You aren’t convinced, moreover, by my attempt to go for a ‘compromise’ combination of metaphysical Putnam/Dummett conceptions and ontological, Devitt-style ones. My reasoning was that, though I’m more interested in the latter, nonetheless merely making sincere existence claims: ‘there were three witches who appeared before Macbeth’ isn’t enough to count as an ontological realist. Some sort of ‘mind-independence’ clause seems needed, as Devitt recognizes (p. 23) and the fallibilist idea does seem to me to capture the idea that our minds and the universe aren’t so snugly fitted to one another that we can, operating at our best limits, figure everything out.
Your concluding suggestion is that the notion of mind-independence might be built into avowals that there are Xs for certain types of X, because the platitudes we accept about the sort of things Xs are require them to be mind-independent- stones are still there when we don’t look at them or think of them. My worry here would be that this is too weak a notion of mind-independence, that Berkeley would come out as realist on this account (if we restrict to human minds, cf. p. 12).
My idea was that if someone says that in general the truths about what things there are outruns our ability to reliably detect such truth (perhaps even to conceptualize it, as Nagel suggests) then that is enough to credit them with having a mind-independent notion of existence, so that when they go on to say Xs exist, this can be interpreted as a mind-independent existence claim even if they think that there is no reasonable chance of us being wrong about the existence of Xs- stones say; or more generally if they think that at the optimal limit we are guaranteed to get things right about Xs, even if not for Ys.

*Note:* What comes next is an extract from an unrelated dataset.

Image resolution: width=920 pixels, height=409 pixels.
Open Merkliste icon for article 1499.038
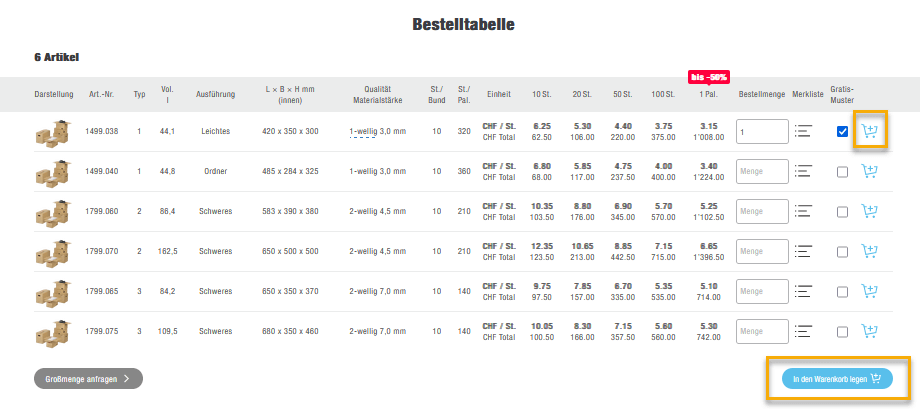point(804,131)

Of course that’s just a ‘can be interpreted’ for as you note, I actually do affirm existence claims in mathematics- that there are eight complex roots of x^8 = 256 and so on. That’s the qualification needed above. At the same time I also say there aren’t any complex numbers (or any other sort of mathematical entity), and I’m not a dialetheist nor do I think there is any ambiguity in these cases in ‘exist’. I try to have my cake and eat it here by distinguishing representational existence claims- ‘THERE ARE NO complex numbers’ from non-representational, non-mind-independent existence claims, of which ‘there are eight complex roots of x^8 = 256’ is one. Your ‘initial specification’ in ‘Truth through Proof’ post January 1st (posting on January 1st!!) captures my position very well. The final section of chapter one and a good bit of chapter two involve dipping far enough into philosophy of language to try to make the representational/non-representational distinction plausible.